もしかしたら、今まで1,000円程度の選定療養費だった医療機関がこの紹介受診重点医療機関に該当することにより、一気に7,000円まで膨れ上がるといったことも可能性としては十分考えられます。

詳細は以下のページに載っていますのでご確認ください。
https://www.mhlw.go.jp/content/12400000/000963828.pdf

 

5.選定療養費を節約するために

大きな病院で選定療養費を支払わないで済むためには、「紹介状」が必要です。

ですので、選定療養費を節約するためにも、些細なケガや病気ではまず診療所を受診してください。

診療所の先生に診察してもらい、簡単な検査をして薬をもらったけれども、それでもよくならないようであれば、紹介状を書いてもらって大きな病院を受診してください。

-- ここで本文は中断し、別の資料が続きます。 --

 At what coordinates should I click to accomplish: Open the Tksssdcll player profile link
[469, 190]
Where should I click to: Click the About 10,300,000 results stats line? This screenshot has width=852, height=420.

診療所というワンクッションを挟んだとしても、トータルでは費用も時間も抑えることができるケースがほとんどです

診療所で事足りるのならばそれに越したことはありませんしね。

厚生労働省も医療機関の受診の仕方について以下の通り、一次医療としての診療所からの受診を推奨していますので心がけてみてください。

5-付録.選定療養費のQ&A

Q1.選定療養費を支払えば早く見てもらえるの?
A1.選定療養費を支払ったからといって、診察の順番が前後することはありません。
※随時更新

 

6.おわりに

ちょっとしたケガや病気の受診はまず診療所から

医療の提供を受ける際、皆さんが1人ひとり適切な受診を心がけることで、多くの人がまんべんなく医療を受けることが可能となります。

緊急時には焦ってしまいますから、日ごろから近隣の診療所や病院などの情報を整理しておき、その時の症状に見合った医療機関を即座に選択できるようにしておきましょう。